Además de ficciones, al Premio Nobel peruano suele escribir ensayos sobre libros de otros. Es célebre su La orgía perpetua, donde se ocupa de un clásico universal, Madame Bovary. Ahora, el escritor llega con La mirada quieta, un trabajo sobre Benito Pérez Galdós, un escritor y político español, que murió en 1920 y está considerado uno de los grandes autores de la novela realista en nuestro idioma. Pero el peruano tiene su propia mirada: para Vargas Llosa, Pérez Galdós fue “un gran escritor, aunque muy irregular, que cuando acertaba lo hacía de manera muy notable, caso de Fortunata y Jacinta, gran novela, acaso la más importante del siglo XIX en España”.
¿Bueno o malo? Vargas Llosa acota: “No corregía o corregía algo pero, desde luego, no como el mismo Flaubert, que rehacía cada frase una vez tras otra para escuchar cómo sonaba. No. Él tenía una idea, así y cómo salía, él se quedaba contento. Por eso tiene obras desiguales: algunas son obras maestras y otras bastantes imperfectas”.
Contó Vargas Llosa:
“Comencé con el proyecto cuando empezaba la pandemia que creíamos que duraría pocos días. Duró 18 meses que me pasé leyendo de manera muy sistemática al autor. He leído los Episodios Nacionales, las novelas y las obras de teatro, también muchos artículos, pero las recopilaciones son pocas y su obra de articulista fue gigantesca, una de las más extensas de la literatura española, llegó a escribir dos veces al día, en la mañana y en los diarios vespertinos, sus artículos”.
La mirada quieta (de Pérez Galdós) (fragmento)
Tengo a Javier Cercas por uno de los mejores escritores de nuestra lengua y creo que, cuando el olvido nos haya enterrado a sus contemporáneos, por lo menos tres de sus obras maestras, Soldados de Salamina, Anatomía de un instante y El impostor, tendrán todavía lectores que se volcarán hacia esos libros para saber cómo era nuestro presente, tan confuso. Es también un valiente. Quiere su tierra catalana, vive en ella y, cuando escribe artículos políticos criticando la demagogia independentista, es convincente e inobjetable.

* [Qué harás]
a: Reproduce textualmente el fragmento del texto sobre Vargas Llosa y Pérez Galdós que empieza con las palabras "Tengo a Javier" y termina con "convincente e inobjetable.".
b: En el texto sobre Vargas Llosa y Pérez Galdós, ¿qué obras de Javier Cercas se nombran? Enuméralas todas.
c: Por favor, prolonga el texto sobre Vargas Llosa y Pérez Galdós a partir de su última oración.

* [Información mostrada]
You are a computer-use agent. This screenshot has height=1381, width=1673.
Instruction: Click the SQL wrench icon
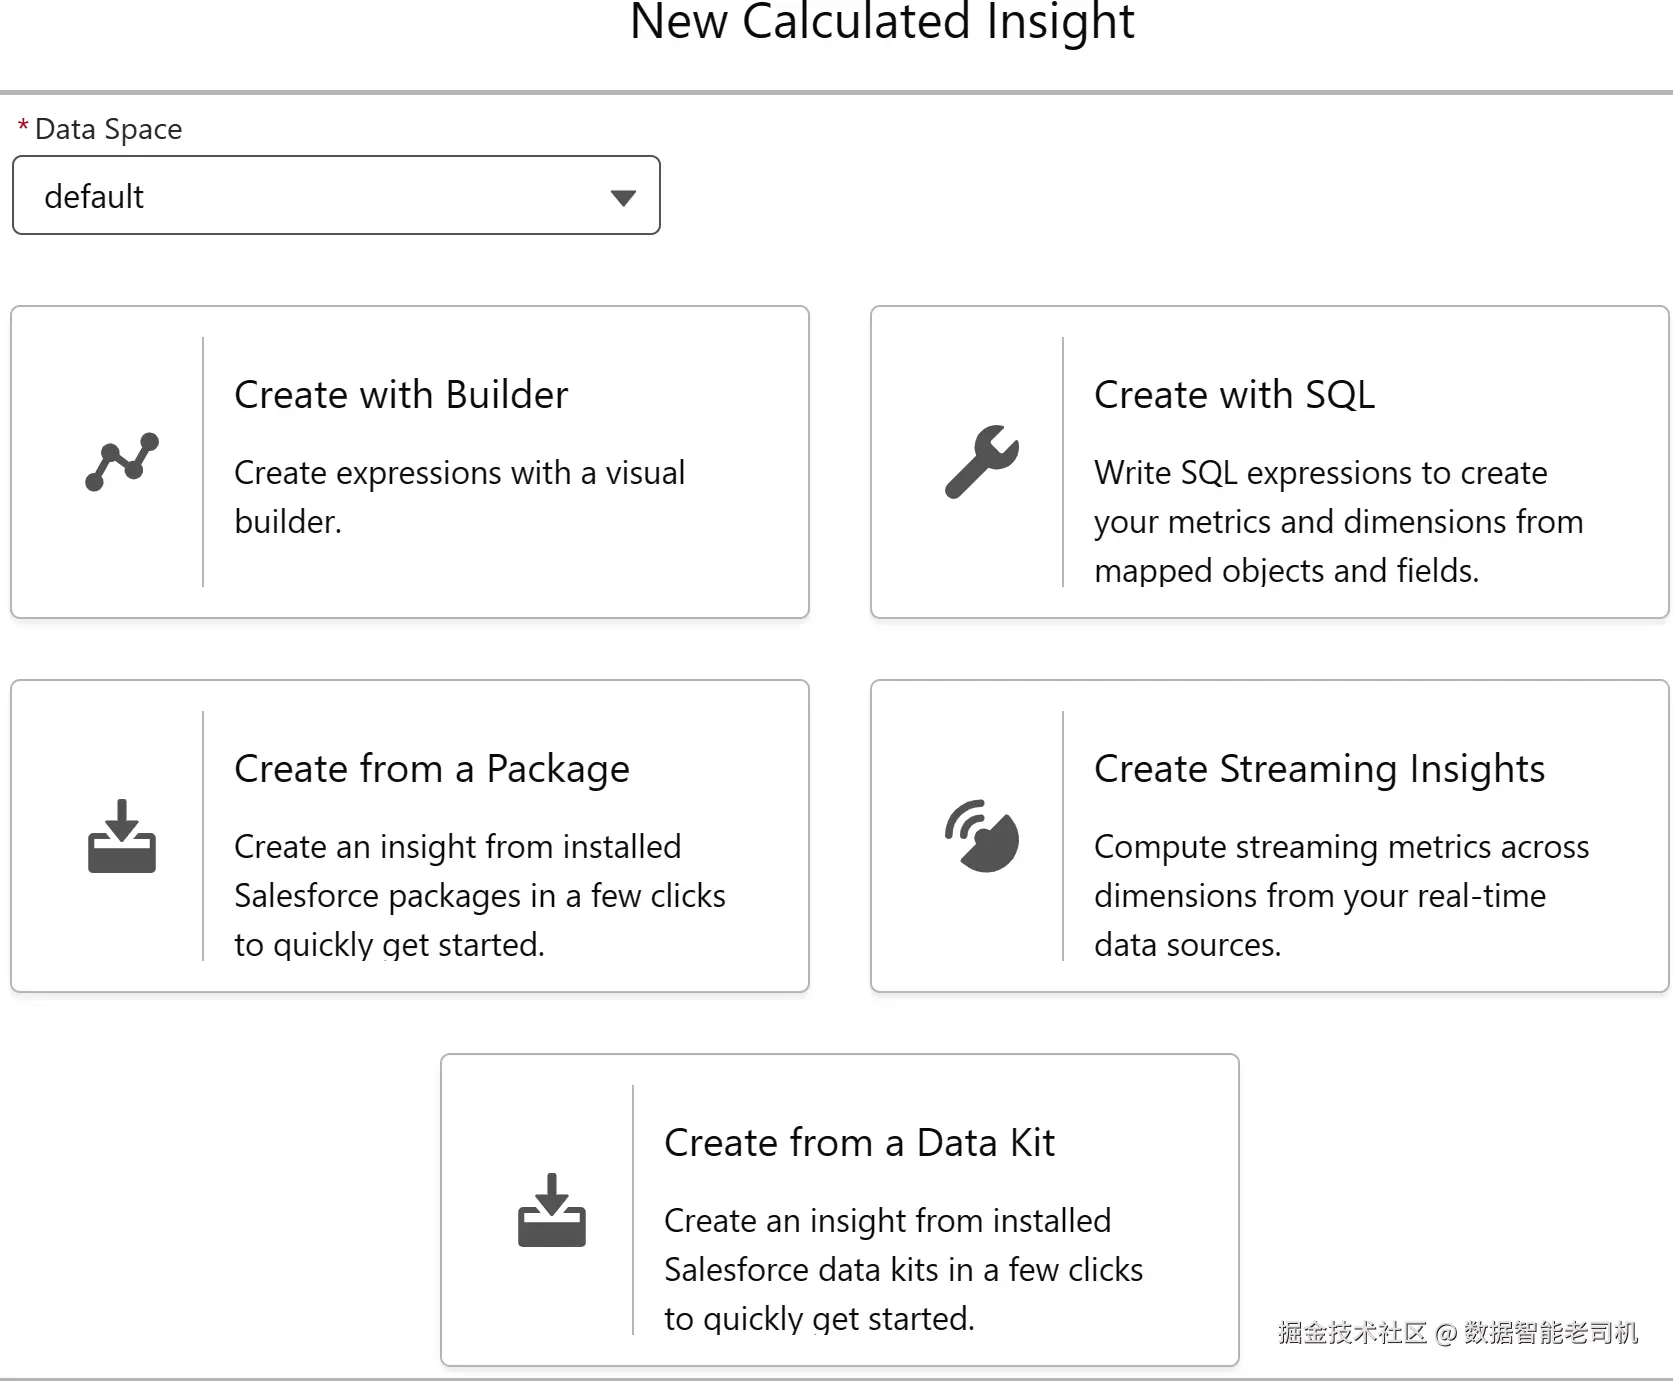pos(982,462)
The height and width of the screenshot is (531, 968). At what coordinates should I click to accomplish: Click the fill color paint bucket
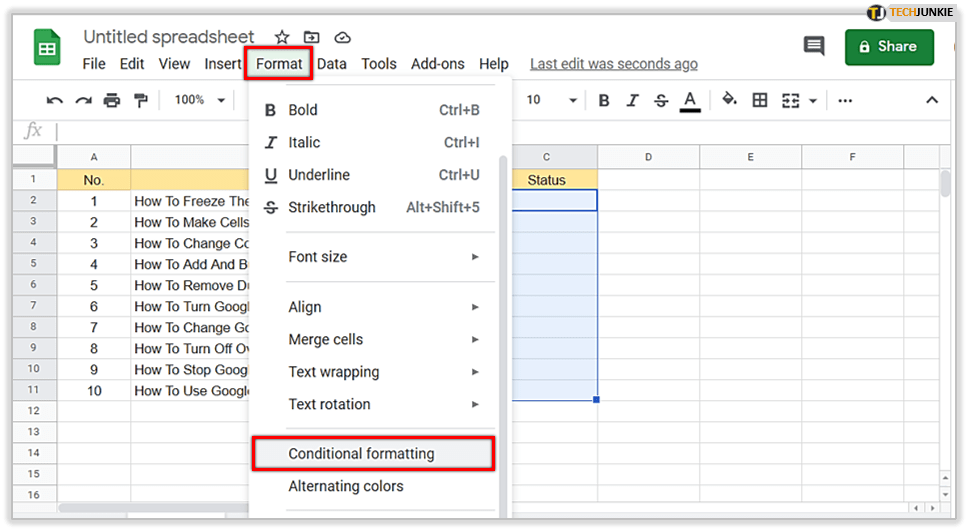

* [Respuestas en orden]
a:
Tengo a Javier Cercas por uno de los mejores escritores de nuestra lengua y creo que, cuando el olvido nos haya enterrado a sus contemporáneos, por lo menos tres de sus obras maestras, Soldados de Salamina, Anatomía de un instante y El impostor, tendrán todavía lectores que se volcarán hacia esos libros para saber cómo era nuestro presente, tan confuso. Es también un valiente. Quiere su tierra catalana, vive en ella y, cuando escribe artículos políticos criticando la demagogia independentista, es convincente e inobjetable.

b:
Soldados de Salamina
Anatomía de un instante
El impostor

c:
En la civilizada polémica que tuvo sobre Benito Pérez Galdós hace algún tiempo con Antonio Muñoz Molina, Cercas dijo que la prosa del autor de Fortunata y Jacinta no le gustaba. «Entre gustos y colores, no han escrito los autores», decía mi abuelo Pedro. Todo el mundo tiene derecho a sus opiniones, desde luego, y también los escritores; que dijera aquello en el centenario de la muerte de Pérez Galdós, cuando toda España lo recordaba y lo celebraba, tenía algo de provocación. A mí no me gusta Marcel Proust, por ejemplo, y por muchos años avergonzado lo oculté.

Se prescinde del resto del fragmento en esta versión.